## Dataset content

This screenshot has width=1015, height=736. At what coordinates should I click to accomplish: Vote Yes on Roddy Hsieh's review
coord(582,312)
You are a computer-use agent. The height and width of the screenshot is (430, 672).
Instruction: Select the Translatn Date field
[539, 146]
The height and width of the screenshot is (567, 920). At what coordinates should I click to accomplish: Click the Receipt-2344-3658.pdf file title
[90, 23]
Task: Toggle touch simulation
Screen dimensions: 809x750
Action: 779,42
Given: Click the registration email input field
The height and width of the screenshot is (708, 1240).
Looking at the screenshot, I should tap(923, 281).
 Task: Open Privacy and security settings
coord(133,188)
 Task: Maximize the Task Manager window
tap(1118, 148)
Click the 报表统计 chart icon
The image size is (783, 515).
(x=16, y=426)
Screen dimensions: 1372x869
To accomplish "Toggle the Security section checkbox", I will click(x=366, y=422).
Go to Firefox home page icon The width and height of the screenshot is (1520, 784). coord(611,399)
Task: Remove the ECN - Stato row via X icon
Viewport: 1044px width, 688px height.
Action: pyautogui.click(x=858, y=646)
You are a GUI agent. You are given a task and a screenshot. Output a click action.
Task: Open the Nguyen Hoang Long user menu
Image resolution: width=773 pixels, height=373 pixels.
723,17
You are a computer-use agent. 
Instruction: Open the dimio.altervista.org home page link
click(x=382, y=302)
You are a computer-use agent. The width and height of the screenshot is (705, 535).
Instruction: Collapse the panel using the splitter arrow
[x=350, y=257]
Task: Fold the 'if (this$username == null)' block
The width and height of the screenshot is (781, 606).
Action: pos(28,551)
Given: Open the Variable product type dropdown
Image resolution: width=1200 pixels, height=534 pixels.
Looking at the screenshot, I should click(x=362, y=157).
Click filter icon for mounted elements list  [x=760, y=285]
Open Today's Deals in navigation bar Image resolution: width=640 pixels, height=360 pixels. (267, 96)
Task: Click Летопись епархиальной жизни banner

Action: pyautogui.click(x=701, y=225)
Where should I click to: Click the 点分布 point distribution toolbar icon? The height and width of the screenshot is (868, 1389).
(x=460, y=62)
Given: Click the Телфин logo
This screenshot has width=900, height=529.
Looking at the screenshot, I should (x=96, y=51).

## Prompt
Your answer should be a single number: the count of lines above that contain the word "computer".

## Result of the exercise
3